____ Material provided
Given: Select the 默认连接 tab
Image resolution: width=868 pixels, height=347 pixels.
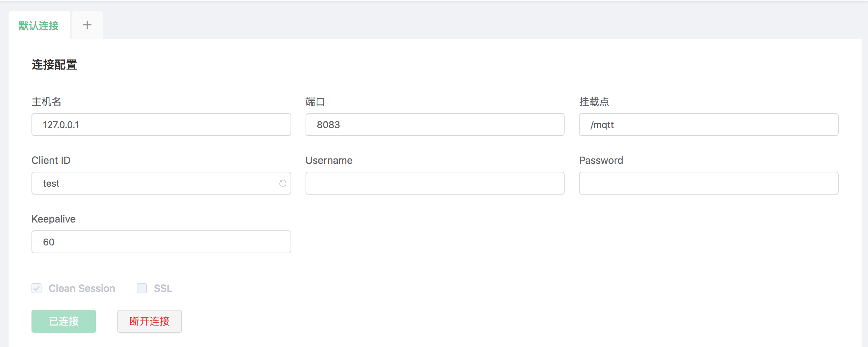Looking at the screenshot, I should point(39,25).
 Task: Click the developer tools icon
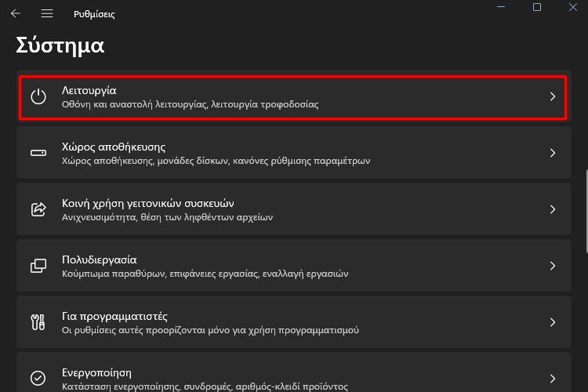point(38,322)
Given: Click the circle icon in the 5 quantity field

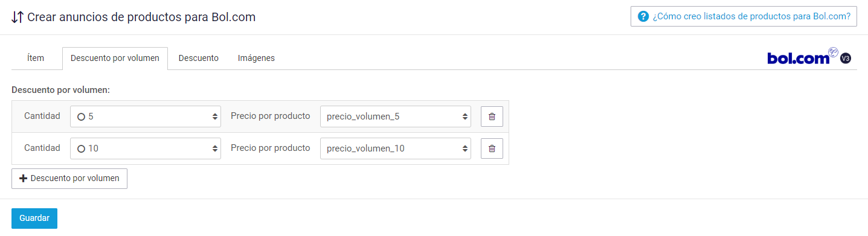Looking at the screenshot, I should pyautogui.click(x=81, y=117).
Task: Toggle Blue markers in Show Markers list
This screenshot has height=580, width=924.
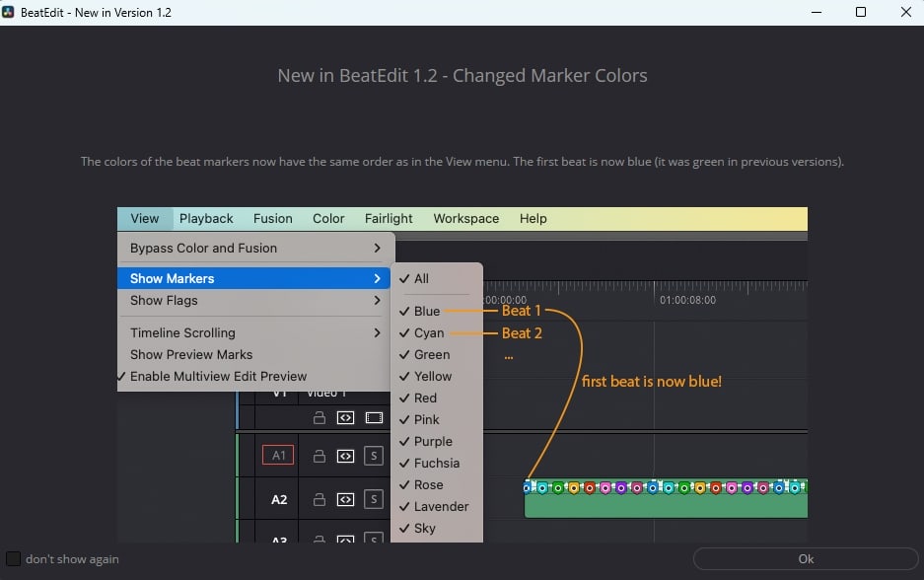Action: click(x=426, y=312)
________
At the line containing "Task: Toggle Blue", start reproducing exactly, and stop after the last line of the listing; include both ends, and leave the pictures out.

▶ Solution below:
Task: Toggle Blue markers in Show Markers list
This screenshot has height=580, width=924.
Action: click(x=426, y=312)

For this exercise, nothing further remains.